══ DATA TO PROCESS

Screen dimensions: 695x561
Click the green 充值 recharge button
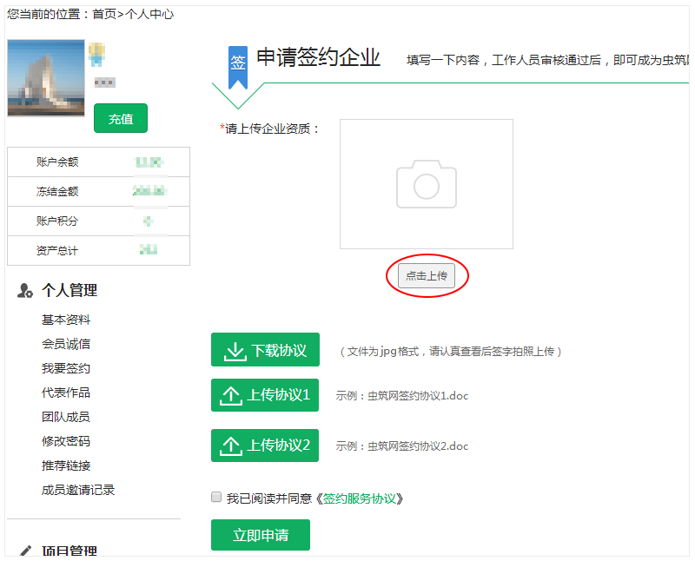(120, 118)
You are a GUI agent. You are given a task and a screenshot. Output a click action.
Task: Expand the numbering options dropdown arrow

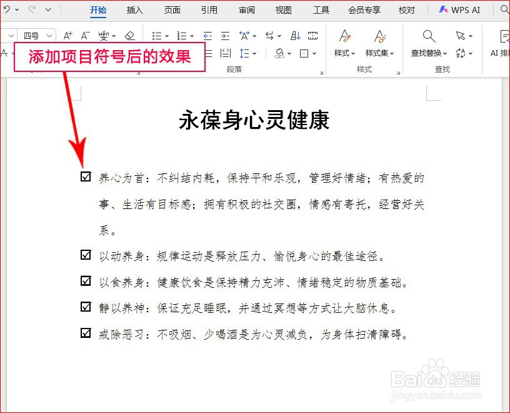(191, 36)
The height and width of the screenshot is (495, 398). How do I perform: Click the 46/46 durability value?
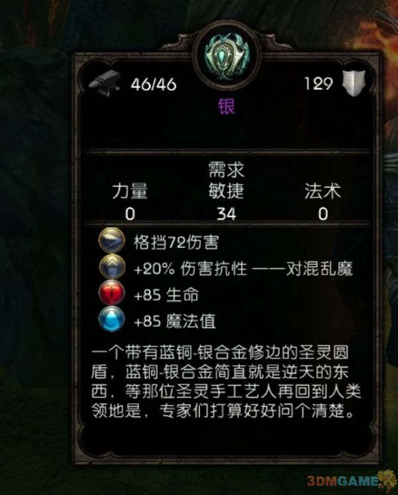tap(154, 84)
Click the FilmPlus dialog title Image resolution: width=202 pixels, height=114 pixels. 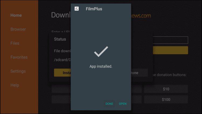(x=94, y=9)
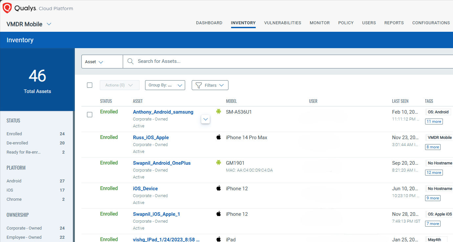Click the Qualys shield logo
453x242 pixels.
pyautogui.click(x=7, y=8)
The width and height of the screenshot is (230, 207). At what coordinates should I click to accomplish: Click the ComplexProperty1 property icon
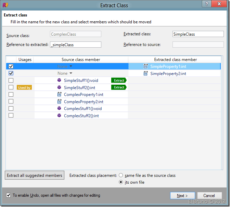[x=59, y=95]
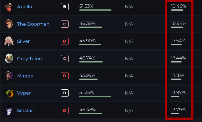Click Sinclair's hero portrait icon

(x=9, y=110)
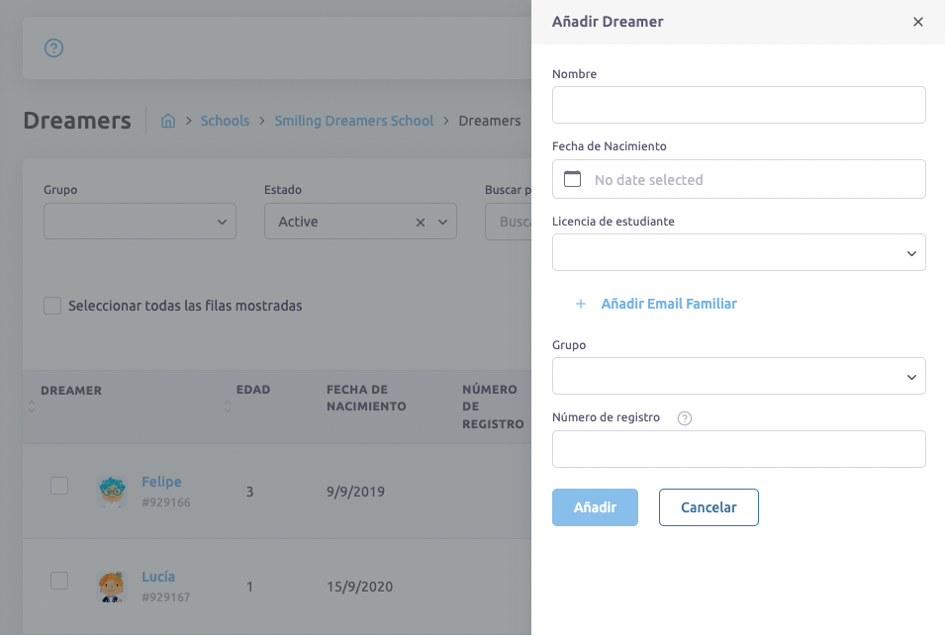This screenshot has width=945, height=635.
Task: Select the checkbox for Felipe's row
Action: pyautogui.click(x=59, y=486)
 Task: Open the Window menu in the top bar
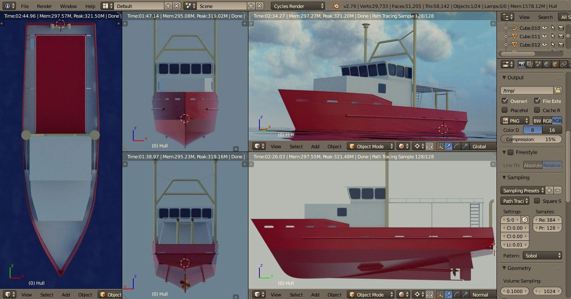coord(68,6)
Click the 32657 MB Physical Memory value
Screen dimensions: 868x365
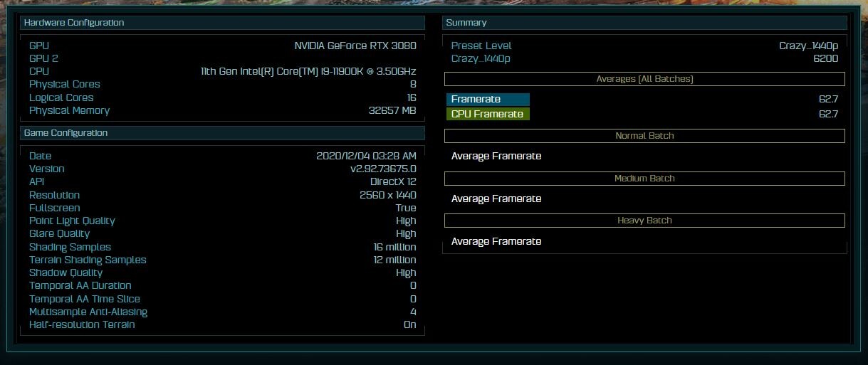pos(392,111)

════

- PROBLEM REQUIREMENTS -
Each line from the one containing "The width and" through the last line of the listing must be copied exactly, and the pictures must not be.

- ANSWER TO THIS EXERCISE -
The width and height of the screenshot is (230, 207). At what coordinates should I click to accomplish: Click the ComplexProperty1 property icon
[x=59, y=95]
Click Sinclair's hero portrait icon

(x=9, y=110)
This screenshot has width=945, height=635.
Task: Select the checkbox for Felipe's row
Action: pyautogui.click(x=59, y=486)
 Task: Open the Window menu in the top bar
coord(68,6)
Click the 32657 MB Physical Memory value
Screen dimensions: 868x365
pos(392,111)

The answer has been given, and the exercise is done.